When I duplicate the action on my server, I'm not allowed to save changes to the file.

The ability to delete a file and replace it depends on the directory permissions, not the file permissions. Yes, the rm command will warn you if you try to delete a file for which you do not have write permission, but that is just a courtesy warning. All you have to do is respond with "y" to remove the file. Other programs might or might not follow that convention.

If a directory has the "sticky" bit set in its permissions, then you have to own the file (or be root) to delete it. That feature is generally used in publically writeable directories like /tmp.

denka 12-29-2017 07:24 AM

Quote:

Originally Posted by rknichols (Post 5799030)
The ability to delete a file and replace it depends on the directory permissions, not the file permissions. Yes, the rm command will warn you if you try to delete a file for which you do not have write permission, but that is just a courtesy warning. All you have to do is respond with "y" to remove the file. Other programs might or might not follow that convention.

If a directory has the "sticky" bit set in its permissions, then you have to own the file (or be root) to delete it. That feature is generally used in publically writeable directories like /tmp.

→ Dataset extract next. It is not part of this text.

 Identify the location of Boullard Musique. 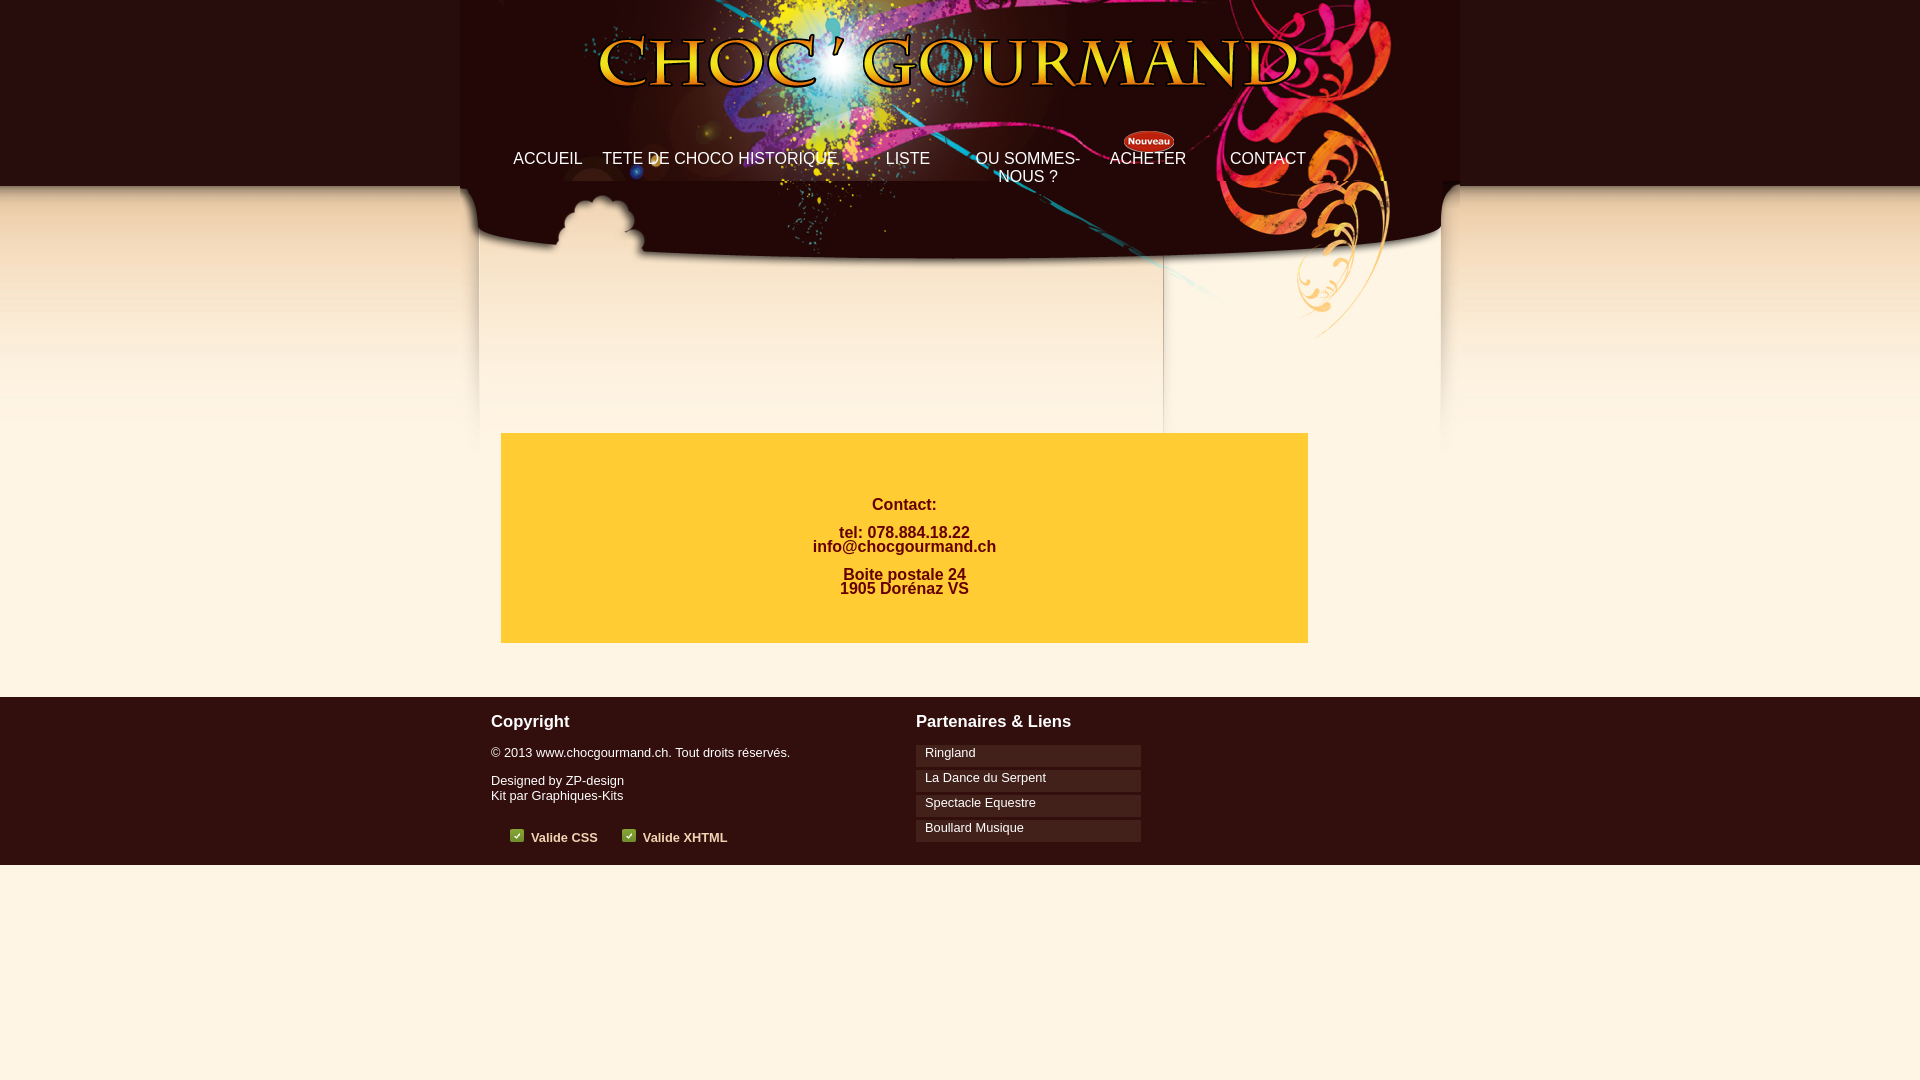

OK I've made the following test:
denka@tom:~/test$ ls -l
total 8
-rw-r--r-- 1 denka denka 6 Dec 29 13:49 test1.txt
-rw-r--r-- 1 denka denka 0 Dec 28 22:09 test2.txt
-rw-r--r-- 1 denka denka 0 Dec 28 22:09 test3.txt
-rw-r--r-- 1 denka denka 0 Dec 28 22:09 test4.txt
-rw-r--r-- 1 denka denka 14 Dec 29 13:50 test.txt
denka@tom:~/test$ vim test1.txt -> make some changes and save it
denka@tom:~/test$ rm test1.txt
rm: cannot remove 'test1.txt': Permission denied
denka@tom:~/test$ cd ..
denka@tom:~$ ls -ld test
drwxr-xr-x 2 user user 4096 Dec 28 22:12 test

As you said, even if denka is the file owner, denka can't remove the file, because user is the owner of the directory. But denka is able to edit it, so may be in some cases vim don't perform rm?

rknichols 12-29-2017 09:15 AM

Quote:

Originally Posted by denka (Post 5799239)
As you said, even if denka is the file owner, denka can't remove the file, because user is the owner of the directory. But denka is able to edit it, so may be in some cases vim don't perform rm?

Yes, vim is smart enough to overwrite the file directly if it can't create a new file in the directory.